◆ Given records
┏━━

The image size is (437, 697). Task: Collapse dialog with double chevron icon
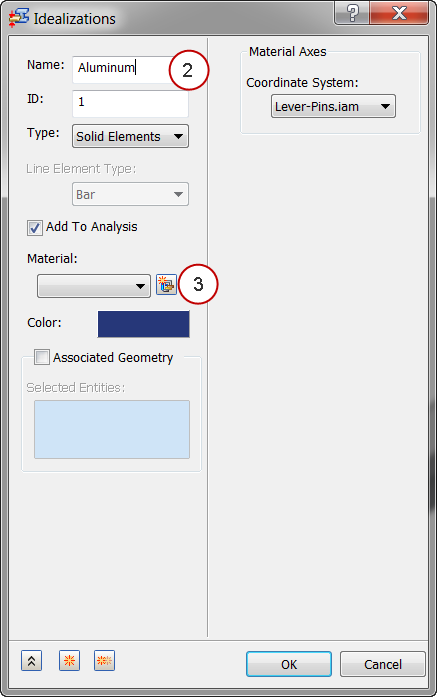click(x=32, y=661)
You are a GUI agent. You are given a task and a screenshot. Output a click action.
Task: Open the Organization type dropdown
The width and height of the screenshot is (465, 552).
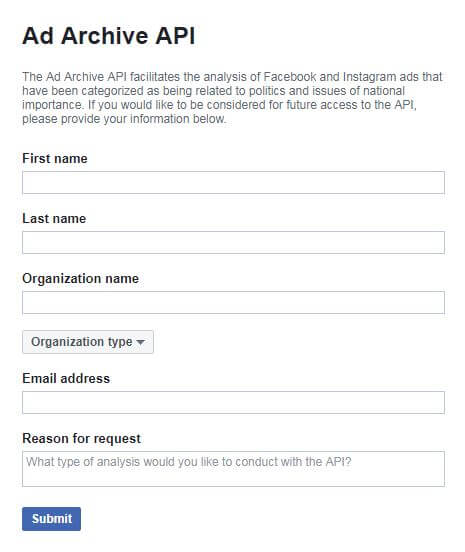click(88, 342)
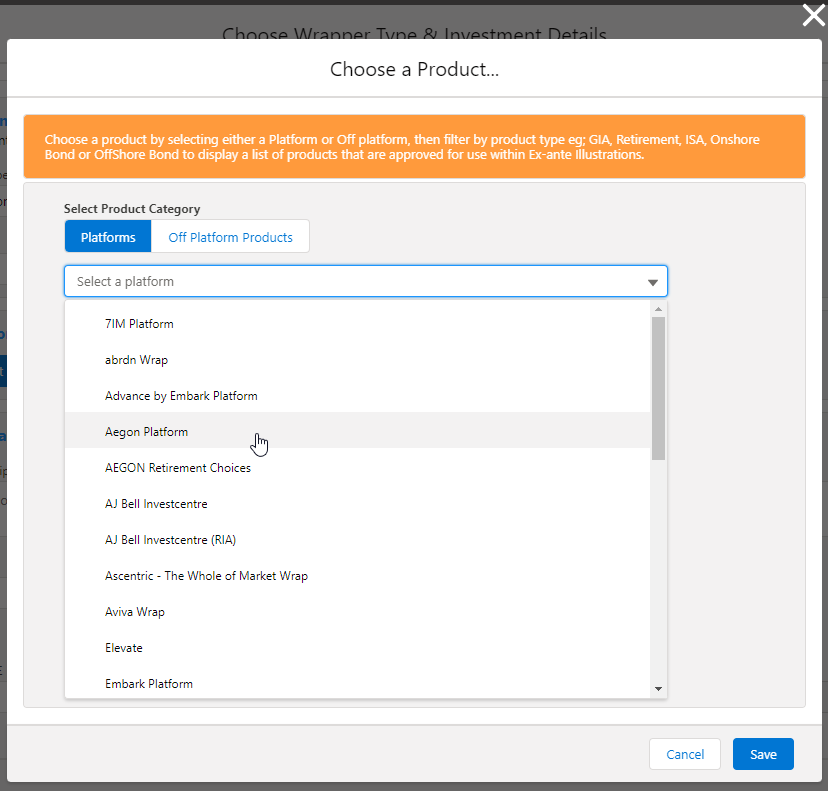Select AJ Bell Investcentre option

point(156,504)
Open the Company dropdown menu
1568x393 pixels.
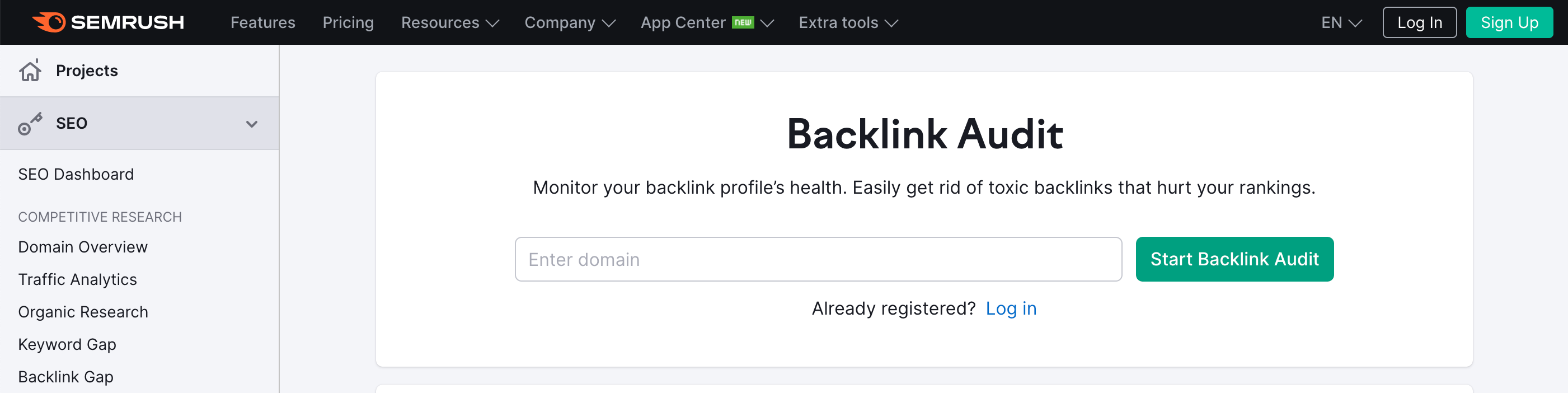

┗━━

◆ Your task
Copy out the lines of the records above in which the string "Open" appears.

◆ Problem solution
Task: Open the Organization type dropdown
Open the Company dropdown menu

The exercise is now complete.